Bruno Bergeon, 46, a producer who works out of an oyster shack under one of the bridges that cross the tidal estuaries in the Charente region, lost about 700,000 oysters in July, about half his planned output for 2010.

“We are living with the sword of Damocles over our heads,” said Bergeon, whose father and grandfather also were growers.

Climate Change

Oysters are normally eaten in their third year, and those due to be shucked this year and next aren’t affected by the virus, which thrived in the mild winter and wet spring.

Researchers at the French Research Institute for the Exploitation of the Sea found that tests in coastal waters this year showed larger than usual quantities of the Ostreid Herpes, or OsHV-1, virus as well as bacteria called Vibrio Splendidus.

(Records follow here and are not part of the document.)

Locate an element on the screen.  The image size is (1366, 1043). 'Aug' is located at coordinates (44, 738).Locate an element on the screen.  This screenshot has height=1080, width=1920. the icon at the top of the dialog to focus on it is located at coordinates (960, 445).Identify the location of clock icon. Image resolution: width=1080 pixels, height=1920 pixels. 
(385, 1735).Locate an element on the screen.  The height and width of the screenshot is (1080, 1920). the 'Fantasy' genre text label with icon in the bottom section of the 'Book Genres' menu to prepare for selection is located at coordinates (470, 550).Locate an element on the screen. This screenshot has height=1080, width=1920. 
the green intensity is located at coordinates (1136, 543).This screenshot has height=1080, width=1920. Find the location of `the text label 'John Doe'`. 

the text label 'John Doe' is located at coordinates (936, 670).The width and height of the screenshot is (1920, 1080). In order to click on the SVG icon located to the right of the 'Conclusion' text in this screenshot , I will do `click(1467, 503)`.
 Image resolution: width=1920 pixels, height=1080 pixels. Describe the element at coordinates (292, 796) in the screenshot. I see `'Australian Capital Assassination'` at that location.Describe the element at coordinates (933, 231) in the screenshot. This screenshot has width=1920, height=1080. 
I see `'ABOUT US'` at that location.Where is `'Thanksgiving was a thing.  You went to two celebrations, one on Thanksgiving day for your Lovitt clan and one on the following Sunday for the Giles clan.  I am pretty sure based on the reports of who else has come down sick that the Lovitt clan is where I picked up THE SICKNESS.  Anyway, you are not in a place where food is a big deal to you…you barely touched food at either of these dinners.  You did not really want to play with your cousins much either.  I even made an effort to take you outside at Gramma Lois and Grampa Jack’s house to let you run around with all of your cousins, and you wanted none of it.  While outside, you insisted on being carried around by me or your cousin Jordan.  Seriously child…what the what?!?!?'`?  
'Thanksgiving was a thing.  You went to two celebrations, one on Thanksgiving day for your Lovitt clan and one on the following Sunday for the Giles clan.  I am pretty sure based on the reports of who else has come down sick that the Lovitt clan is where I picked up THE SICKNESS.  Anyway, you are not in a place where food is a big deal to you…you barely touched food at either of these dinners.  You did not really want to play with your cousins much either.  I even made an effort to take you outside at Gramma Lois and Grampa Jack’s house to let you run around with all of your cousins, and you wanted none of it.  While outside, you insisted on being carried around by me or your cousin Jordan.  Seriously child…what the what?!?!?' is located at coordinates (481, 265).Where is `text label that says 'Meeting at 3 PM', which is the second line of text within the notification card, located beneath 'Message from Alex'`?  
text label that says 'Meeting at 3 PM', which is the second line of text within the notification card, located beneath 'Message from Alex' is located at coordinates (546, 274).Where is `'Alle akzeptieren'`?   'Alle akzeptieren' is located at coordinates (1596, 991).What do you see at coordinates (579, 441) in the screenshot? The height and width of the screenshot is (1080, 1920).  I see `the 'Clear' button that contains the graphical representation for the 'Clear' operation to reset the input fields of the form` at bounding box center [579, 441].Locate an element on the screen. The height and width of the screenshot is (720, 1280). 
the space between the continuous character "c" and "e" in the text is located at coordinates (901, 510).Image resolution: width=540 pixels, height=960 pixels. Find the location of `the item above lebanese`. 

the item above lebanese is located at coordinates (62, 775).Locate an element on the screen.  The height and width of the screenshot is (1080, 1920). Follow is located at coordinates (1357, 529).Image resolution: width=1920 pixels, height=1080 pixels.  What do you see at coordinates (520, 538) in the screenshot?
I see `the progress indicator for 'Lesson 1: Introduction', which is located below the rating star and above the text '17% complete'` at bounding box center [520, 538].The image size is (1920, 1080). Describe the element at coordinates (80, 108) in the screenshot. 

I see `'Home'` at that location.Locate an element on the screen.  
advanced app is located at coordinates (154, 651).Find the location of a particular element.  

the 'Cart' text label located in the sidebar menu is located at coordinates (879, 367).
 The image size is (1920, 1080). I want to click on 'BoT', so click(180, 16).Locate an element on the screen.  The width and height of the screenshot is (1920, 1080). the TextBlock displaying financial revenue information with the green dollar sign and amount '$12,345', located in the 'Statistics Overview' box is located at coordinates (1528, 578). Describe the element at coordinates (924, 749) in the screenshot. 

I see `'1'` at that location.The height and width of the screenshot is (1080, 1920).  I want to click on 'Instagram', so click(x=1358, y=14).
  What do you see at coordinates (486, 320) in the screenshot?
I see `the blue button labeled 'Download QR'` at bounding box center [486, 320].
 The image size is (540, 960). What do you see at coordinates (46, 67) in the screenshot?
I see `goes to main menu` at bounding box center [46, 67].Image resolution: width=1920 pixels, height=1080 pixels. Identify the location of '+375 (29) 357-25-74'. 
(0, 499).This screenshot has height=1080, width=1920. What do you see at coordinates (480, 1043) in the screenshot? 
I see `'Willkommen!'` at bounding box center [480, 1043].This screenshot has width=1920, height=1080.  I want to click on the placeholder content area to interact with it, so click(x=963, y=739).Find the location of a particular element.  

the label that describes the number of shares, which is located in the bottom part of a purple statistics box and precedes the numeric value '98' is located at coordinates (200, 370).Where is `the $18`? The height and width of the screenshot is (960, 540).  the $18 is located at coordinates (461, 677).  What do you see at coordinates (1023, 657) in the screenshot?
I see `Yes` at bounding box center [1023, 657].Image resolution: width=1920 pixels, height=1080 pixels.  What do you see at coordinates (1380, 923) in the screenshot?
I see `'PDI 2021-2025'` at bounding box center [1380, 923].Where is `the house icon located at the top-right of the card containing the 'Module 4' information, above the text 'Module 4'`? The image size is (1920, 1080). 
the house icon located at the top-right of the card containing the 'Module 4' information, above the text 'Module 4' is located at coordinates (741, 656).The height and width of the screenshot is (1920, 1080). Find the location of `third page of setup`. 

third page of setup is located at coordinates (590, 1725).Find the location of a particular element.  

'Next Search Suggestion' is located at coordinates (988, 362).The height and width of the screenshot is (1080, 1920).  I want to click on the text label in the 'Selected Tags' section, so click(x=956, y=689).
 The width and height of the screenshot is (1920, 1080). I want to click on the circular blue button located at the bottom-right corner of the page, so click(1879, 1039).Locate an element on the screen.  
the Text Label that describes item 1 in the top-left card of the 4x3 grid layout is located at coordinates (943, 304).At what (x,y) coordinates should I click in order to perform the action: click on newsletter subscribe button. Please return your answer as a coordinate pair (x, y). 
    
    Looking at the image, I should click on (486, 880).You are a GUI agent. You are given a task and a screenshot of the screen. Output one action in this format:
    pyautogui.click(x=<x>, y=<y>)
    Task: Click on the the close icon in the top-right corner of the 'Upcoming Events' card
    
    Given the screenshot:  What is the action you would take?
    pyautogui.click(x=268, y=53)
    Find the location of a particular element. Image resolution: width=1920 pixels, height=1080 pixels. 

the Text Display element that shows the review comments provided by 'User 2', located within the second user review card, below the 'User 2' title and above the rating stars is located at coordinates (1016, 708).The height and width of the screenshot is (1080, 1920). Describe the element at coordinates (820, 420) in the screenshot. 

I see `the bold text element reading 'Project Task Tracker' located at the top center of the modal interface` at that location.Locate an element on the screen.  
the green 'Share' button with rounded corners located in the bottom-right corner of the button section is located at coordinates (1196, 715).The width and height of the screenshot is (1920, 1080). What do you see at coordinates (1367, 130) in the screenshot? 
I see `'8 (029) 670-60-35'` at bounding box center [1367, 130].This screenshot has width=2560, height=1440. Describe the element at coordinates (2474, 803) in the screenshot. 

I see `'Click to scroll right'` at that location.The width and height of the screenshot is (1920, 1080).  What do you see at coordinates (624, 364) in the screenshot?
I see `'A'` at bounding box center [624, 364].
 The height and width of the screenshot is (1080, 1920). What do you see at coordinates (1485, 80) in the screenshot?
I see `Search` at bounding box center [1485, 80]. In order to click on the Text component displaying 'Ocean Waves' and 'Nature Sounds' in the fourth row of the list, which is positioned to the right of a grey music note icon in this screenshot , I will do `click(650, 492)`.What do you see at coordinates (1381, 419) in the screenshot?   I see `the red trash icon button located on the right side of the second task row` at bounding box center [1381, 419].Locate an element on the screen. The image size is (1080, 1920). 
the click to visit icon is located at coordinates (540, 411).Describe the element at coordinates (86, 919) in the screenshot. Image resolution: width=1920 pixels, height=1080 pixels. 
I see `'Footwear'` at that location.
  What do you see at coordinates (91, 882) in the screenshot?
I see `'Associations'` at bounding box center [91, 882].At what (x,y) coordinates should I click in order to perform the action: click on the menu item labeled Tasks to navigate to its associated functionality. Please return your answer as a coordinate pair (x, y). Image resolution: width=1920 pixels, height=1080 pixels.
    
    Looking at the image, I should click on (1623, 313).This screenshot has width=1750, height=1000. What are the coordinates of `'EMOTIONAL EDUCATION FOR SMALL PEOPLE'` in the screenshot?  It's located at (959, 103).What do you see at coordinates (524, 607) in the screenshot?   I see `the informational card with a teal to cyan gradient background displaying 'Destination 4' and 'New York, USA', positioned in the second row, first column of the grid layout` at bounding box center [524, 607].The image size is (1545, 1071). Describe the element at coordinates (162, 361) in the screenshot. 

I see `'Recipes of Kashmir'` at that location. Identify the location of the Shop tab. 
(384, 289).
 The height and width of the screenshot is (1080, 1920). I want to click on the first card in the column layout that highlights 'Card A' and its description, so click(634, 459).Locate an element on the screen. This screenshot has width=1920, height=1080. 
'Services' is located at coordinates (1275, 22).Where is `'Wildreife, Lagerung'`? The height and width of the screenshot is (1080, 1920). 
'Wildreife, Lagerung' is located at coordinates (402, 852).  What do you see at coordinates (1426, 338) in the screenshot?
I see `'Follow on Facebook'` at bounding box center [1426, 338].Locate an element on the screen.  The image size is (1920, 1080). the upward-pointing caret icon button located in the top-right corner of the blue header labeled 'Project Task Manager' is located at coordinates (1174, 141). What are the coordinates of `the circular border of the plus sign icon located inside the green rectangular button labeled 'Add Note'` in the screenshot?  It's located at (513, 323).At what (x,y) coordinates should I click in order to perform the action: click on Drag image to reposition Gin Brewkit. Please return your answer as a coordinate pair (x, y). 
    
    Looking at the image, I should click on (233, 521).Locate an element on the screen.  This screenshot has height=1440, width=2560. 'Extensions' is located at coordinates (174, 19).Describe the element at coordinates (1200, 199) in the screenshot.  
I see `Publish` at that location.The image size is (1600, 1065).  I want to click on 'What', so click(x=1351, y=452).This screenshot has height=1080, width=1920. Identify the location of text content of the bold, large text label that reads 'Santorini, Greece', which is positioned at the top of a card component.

The bacteria might have weakened the oysters, making them susceptible to the virus, said Tristan Renault, a researcher at the institute. The 60-member team at the institute, based in the Paris suburb of Issy-les-Moulineaux, is continuing to research the causes of the infections.

“The oyster mortality seems to be part of the changing climatic conditions,” said Renault. Winter temperatures in 2007 and 2008 were 2 percent above average.

Les Huitres

Oysters, or “huitres” in French, have been a delicacy in France since the 16th century, eaten raw with a squeeze of a lemon or vinegar over a glass of chilled white wine. They are displayed on beds of ice at restaurants in Paris and elsewhere in the country, particularly in autumn and winter.

The first oyster farming parks were created in 1866 in France, the largest producer of the shellfish in Europe and the fourth-largest globally behind China, Korea and Japan.

In Charente, about 4,000 people work directly for oyster producers and another 25,000 jobs are dependent on providing them with boats, equipment and transport, according to the local producers association.

Colorful oyster shacks line the side of Charente’s canals, not far from the flat-bottom boats moored amidst piles of nets and cages. The air is heavy with the smell of burning pines because of a popular local way of cooking mussels.

Oyster farms cover 3,200 hectares (8,000 acres) of Charente’s coastline. Local oysters are born in tidal estuaries and attach themselves to plastic poles placed by oyster farmers.

During their second year they are detached and placed in meter-long nylon bags laid on top of “beds” in shallow tidal water. They stay there for about two years, before being placed for a few weeks in basketball court-sized ponds in tidal marshes.

First Deaths

Almost all of France’s oysters are consumed domestically, with half of the year’s sales crammed into the weeks around Christmas and New Year. In 2006, France imported 3,163 tons of oysters and exported 7,300 tons.

The oyster disease hasn’t spread outside France’s borders, even through producers in southeast England are within 40 kilometers (25 miles). “We are keeping a close eye but, fingers crossed, we haven’t seen anything here,” said David Jarrad, associate director of Britain’s Shellfish Association.

France’s first oyster deaths were reported in late May in Normandy and Brittany, where most oysters are born in nurseries, and ceased in early June. The deaths resumed in late June, and by late July spread down the Atlantic coast to Charente as well as to the much smaller Mediterranean oyster industry.

Meanwhile, Suire and Burgeon are concentrating on saving the new babies they are buying.

“We just hope that the next set of babies don’t suffer the same fate,” said Bergeon. “If there’s another year like this one, there won’t be an oyster industry in France anymore.”